> **DIRECTIONS**: The records that follow should be copied in full, exactly as they read.

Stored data
++++++++

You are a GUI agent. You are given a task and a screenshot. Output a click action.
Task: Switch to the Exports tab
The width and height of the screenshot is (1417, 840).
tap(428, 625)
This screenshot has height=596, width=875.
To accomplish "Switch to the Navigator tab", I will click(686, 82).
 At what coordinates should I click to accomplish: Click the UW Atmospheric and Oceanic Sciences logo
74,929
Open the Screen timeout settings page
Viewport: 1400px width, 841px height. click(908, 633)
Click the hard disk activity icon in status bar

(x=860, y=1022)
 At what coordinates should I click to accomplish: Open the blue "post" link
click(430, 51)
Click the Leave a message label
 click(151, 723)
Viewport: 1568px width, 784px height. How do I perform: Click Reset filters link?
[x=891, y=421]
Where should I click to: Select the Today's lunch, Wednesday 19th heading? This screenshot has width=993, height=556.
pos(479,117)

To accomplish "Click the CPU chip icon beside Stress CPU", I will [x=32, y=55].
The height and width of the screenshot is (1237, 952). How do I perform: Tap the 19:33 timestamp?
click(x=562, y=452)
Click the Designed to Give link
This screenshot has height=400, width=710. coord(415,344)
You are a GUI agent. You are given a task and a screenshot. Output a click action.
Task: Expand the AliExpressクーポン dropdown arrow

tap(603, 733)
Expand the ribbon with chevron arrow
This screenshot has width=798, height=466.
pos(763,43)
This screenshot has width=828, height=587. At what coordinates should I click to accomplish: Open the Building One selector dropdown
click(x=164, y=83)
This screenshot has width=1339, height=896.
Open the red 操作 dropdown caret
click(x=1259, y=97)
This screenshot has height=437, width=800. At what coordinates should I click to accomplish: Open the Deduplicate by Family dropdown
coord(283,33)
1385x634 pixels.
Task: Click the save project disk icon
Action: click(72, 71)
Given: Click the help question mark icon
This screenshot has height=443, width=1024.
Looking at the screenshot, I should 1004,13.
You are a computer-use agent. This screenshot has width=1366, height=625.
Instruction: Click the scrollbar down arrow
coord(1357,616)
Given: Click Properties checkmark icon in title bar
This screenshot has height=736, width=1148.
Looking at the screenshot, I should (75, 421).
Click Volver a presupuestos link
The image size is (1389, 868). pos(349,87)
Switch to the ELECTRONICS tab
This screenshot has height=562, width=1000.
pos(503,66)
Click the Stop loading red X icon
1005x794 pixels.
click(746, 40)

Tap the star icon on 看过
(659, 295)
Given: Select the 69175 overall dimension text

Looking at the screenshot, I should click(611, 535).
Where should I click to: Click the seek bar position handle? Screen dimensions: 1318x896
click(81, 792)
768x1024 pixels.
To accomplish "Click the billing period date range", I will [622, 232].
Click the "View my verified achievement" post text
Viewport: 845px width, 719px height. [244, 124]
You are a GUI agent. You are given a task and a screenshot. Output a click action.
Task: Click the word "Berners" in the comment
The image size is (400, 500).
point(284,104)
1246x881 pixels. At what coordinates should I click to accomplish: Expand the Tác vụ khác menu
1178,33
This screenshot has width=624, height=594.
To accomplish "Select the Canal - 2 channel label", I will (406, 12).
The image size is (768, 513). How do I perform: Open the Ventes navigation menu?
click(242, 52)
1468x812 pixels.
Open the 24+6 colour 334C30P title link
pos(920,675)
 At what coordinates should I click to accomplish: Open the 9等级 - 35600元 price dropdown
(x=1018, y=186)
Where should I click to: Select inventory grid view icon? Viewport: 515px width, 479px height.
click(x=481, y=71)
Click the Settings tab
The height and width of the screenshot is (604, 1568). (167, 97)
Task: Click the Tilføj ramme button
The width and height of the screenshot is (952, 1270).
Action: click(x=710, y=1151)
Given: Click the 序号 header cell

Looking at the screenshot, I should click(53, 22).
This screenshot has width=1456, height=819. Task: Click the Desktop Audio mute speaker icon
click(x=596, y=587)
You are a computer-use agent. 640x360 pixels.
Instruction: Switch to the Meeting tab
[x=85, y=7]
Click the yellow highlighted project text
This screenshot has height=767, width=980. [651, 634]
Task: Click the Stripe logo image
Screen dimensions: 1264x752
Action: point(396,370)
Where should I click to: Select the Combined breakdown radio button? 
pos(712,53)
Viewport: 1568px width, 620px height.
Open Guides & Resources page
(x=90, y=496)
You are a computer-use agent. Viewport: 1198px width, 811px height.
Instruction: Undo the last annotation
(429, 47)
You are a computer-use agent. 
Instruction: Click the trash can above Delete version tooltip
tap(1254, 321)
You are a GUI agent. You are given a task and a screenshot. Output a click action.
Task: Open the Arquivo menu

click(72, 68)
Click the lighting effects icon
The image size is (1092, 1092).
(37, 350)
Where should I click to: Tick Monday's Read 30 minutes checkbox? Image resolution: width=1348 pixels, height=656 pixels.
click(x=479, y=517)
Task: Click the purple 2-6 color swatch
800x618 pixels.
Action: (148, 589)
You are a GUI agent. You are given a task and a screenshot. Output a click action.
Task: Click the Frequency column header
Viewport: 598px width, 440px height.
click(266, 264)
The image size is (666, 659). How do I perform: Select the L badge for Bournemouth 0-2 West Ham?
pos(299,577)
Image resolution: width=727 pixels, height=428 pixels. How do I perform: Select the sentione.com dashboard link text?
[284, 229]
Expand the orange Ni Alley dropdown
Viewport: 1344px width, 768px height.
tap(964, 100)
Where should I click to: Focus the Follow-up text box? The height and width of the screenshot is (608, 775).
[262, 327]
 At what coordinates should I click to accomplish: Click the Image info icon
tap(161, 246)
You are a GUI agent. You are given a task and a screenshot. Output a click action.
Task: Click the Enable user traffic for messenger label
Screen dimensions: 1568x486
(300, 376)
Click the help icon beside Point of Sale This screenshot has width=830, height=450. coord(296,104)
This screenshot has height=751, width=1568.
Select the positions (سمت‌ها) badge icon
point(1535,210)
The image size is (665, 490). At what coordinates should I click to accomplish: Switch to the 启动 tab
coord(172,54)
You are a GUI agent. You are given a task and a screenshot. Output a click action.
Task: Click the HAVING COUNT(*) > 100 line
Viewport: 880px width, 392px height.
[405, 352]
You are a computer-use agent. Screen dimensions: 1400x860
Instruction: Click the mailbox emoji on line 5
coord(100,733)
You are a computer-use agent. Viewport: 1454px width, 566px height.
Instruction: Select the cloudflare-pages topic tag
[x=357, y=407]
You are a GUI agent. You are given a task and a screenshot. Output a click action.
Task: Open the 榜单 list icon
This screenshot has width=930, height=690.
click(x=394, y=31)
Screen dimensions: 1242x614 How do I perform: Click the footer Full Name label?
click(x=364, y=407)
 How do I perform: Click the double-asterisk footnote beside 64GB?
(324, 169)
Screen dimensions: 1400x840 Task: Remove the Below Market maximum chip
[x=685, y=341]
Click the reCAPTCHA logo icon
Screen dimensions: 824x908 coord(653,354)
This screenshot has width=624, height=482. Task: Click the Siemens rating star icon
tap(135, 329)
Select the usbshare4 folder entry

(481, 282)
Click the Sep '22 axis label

++++++++

> **YOUR RESPONSE**:
You are a GUI agent. You are given a task and a screenshot. Output a click action.
Task: Switch to the Exports tab
The width and height of the screenshot is (1417, 840).
tap(428, 625)
This screenshot has height=596, width=875.
To accomplish "Switch to the Navigator tab", I will click(686, 82).
 At what coordinates should I click to accomplish: Click the UW Atmospheric and Oceanic Sciences logo
74,929
Open the Screen timeout settings page
Viewport: 1400px width, 841px height. click(908, 633)
Click the hard disk activity icon in status bar

(x=860, y=1022)
 At what coordinates should I click to accomplish: Open the blue "post" link
click(430, 51)
Click the Leave a message label
 click(151, 723)
Viewport: 1568px width, 784px height. How do I perform: Click Reset filters link?
[x=891, y=421]
Where should I click to: Select the Today's lunch, Wednesday 19th heading? This screenshot has width=993, height=556.
pos(479,117)

To accomplish "Click the CPU chip icon beside Stress CPU", I will [x=32, y=55].
The height and width of the screenshot is (1237, 952). How do I perform: Tap the 19:33 timestamp?
click(x=562, y=452)
Click the Designed to Give link
This screenshot has height=400, width=710. coord(415,344)
You are a GUI agent. You are given a task and a screenshot. Output a click action.
Task: Expand the AliExpressクーポン dropdown arrow

tap(603, 733)
Expand the ribbon with chevron arrow
This screenshot has width=798, height=466.
pos(763,43)
This screenshot has width=828, height=587. At what coordinates should I click to accomplish: Open the Building One selector dropdown
click(x=164, y=83)
This screenshot has width=1339, height=896.
Open the red 操作 dropdown caret
click(x=1259, y=97)
This screenshot has height=437, width=800. At what coordinates should I click to accomplish: Open the Deduplicate by Family dropdown
coord(283,33)
1385x634 pixels.
Task: Click the save project disk icon
Action: click(72, 71)
Given: Click the help question mark icon
This screenshot has height=443, width=1024.
Looking at the screenshot, I should 1004,13.
You are a computer-use agent. This screenshot has width=1366, height=625.
Instruction: Click the scrollbar down arrow
coord(1357,616)
Given: Click Properties checkmark icon in title bar
This screenshot has height=736, width=1148.
Looking at the screenshot, I should (75, 421).
Click Volver a presupuestos link
The image size is (1389, 868). pos(349,87)
Switch to the ELECTRONICS tab
This screenshot has height=562, width=1000.
pos(503,66)
Click the Stop loading red X icon
1005x794 pixels.
click(746, 40)

Tap the star icon on 看过
(659, 295)
Given: Select the 69175 overall dimension text

Looking at the screenshot, I should click(611, 535).
Where should I click to: Click the seek bar position handle? Screen dimensions: 1318x896
click(81, 792)
768x1024 pixels.
To accomplish "Click the billing period date range", I will [622, 232].
Click the "View my verified achievement" post text
Viewport: 845px width, 719px height. [244, 124]
You are a GUI agent. You are given a task and a screenshot. Output a click action.
Task: Click the word "Berners" in the comment
The image size is (400, 500).
point(284,104)
1246x881 pixels. At what coordinates should I click to accomplish: Expand the Tác vụ khác menu
1178,33
This screenshot has width=624, height=594.
To accomplish "Select the Canal - 2 channel label", I will (406, 12).
The image size is (768, 513). How do I perform: Open the Ventes navigation menu?
click(242, 52)
1468x812 pixels.
Open the 24+6 colour 334C30P title link
pos(920,675)
 At what coordinates should I click to accomplish: Open the 9等级 - 35600元 price dropdown
(x=1018, y=186)
Where should I click to: Select inventory grid view icon? Viewport: 515px width, 479px height.
click(x=481, y=71)
Click the Settings tab
The height and width of the screenshot is (604, 1568). (167, 97)
Task: Click the Tilføj ramme button
The width and height of the screenshot is (952, 1270).
Action: click(x=710, y=1151)
Given: Click the 序号 header cell

Looking at the screenshot, I should click(53, 22).
This screenshot has width=1456, height=819. Task: Click the Desktop Audio mute speaker icon
click(x=596, y=587)
You are a computer-use agent. 640x360 pixels.
Instruction: Switch to the Meeting tab
[x=85, y=7]
Click the yellow highlighted project text
This screenshot has height=767, width=980. [651, 634]
Task: Click the Stripe logo image
Screen dimensions: 1264x752
Action: point(396,370)
Where should I click to: Select the Combined breakdown radio button? 
pos(712,53)
Viewport: 1568px width, 620px height.
Open Guides & Resources page
(x=90, y=496)
You are a computer-use agent. Viewport: 1198px width, 811px height.
Instruction: Undo the last annotation
(429, 47)
You are a computer-use agent. 
Instruction: Click the trash can above Delete version tooltip
tap(1254, 321)
You are a GUI agent. You are given a task and a screenshot. Output a click action.
Task: Open the Arquivo menu

click(72, 68)
Click the lighting effects icon
The image size is (1092, 1092).
(37, 350)
Where should I click to: Tick Monday's Read 30 minutes checkbox? Image resolution: width=1348 pixels, height=656 pixels.
click(x=479, y=517)
Task: Click the purple 2-6 color swatch
800x618 pixels.
Action: (148, 589)
You are a GUI agent. You are given a task and a screenshot. Output a click action.
Task: Click the Frequency column header
Viewport: 598px width, 440px height.
click(266, 264)
The image size is (666, 659). How do I perform: Select the L badge for Bournemouth 0-2 West Ham?
pos(299,577)
Image resolution: width=727 pixels, height=428 pixels. How do I perform: Select the sentione.com dashboard link text?
[284, 229]
Expand the orange Ni Alley dropdown
Viewport: 1344px width, 768px height.
tap(964, 100)
Where should I click to: Focus the Follow-up text box? The height and width of the screenshot is (608, 775).
[262, 327]
 At what coordinates should I click to accomplish: Click the Image info icon
tap(161, 246)
You are a GUI agent. You are given a task and a screenshot. Output a click action.
Task: Click the Enable user traffic for messenger label
Screen dimensions: 1568x486
(300, 376)
Click the help icon beside Point of Sale This screenshot has width=830, height=450. coord(296,104)
This screenshot has height=751, width=1568.
Select the positions (سمت‌ها) badge icon
point(1535,210)
The image size is (665, 490). At what coordinates should I click to accomplish: Switch to the 启动 tab
coord(172,54)
You are a GUI agent. You are given a task and a screenshot. Output a click action.
Task: Click the HAVING COUNT(*) > 100 line
Viewport: 880px width, 392px height.
[405, 352]
You are a computer-use agent. Screen dimensions: 1400x860
Instruction: Click the mailbox emoji on line 5
coord(100,733)
You are a computer-use agent. Viewport: 1454px width, 566px height.
Instruction: Select the cloudflare-pages topic tag
[x=357, y=407]
You are a GUI agent. You are given a task and a screenshot. Output a click action.
Task: Open the 榜单 list icon
This screenshot has width=930, height=690.
click(x=394, y=31)
Screen dimensions: 1242x614 How do I perform: Click the footer Full Name label?
click(x=364, y=407)
 How do I perform: Click the double-asterisk footnote beside 64GB?
(324, 169)
Screen dimensions: 1400x840 Task: Remove the Below Market maximum chip
[x=685, y=341]
Click the reCAPTCHA logo icon
Screen dimensions: 824x908 coord(653,354)
This screenshot has width=624, height=482. Task: Click the Siemens rating star icon
tap(135, 329)
Select the usbshare4 folder entry

(481, 282)
Click the Sep '22 axis label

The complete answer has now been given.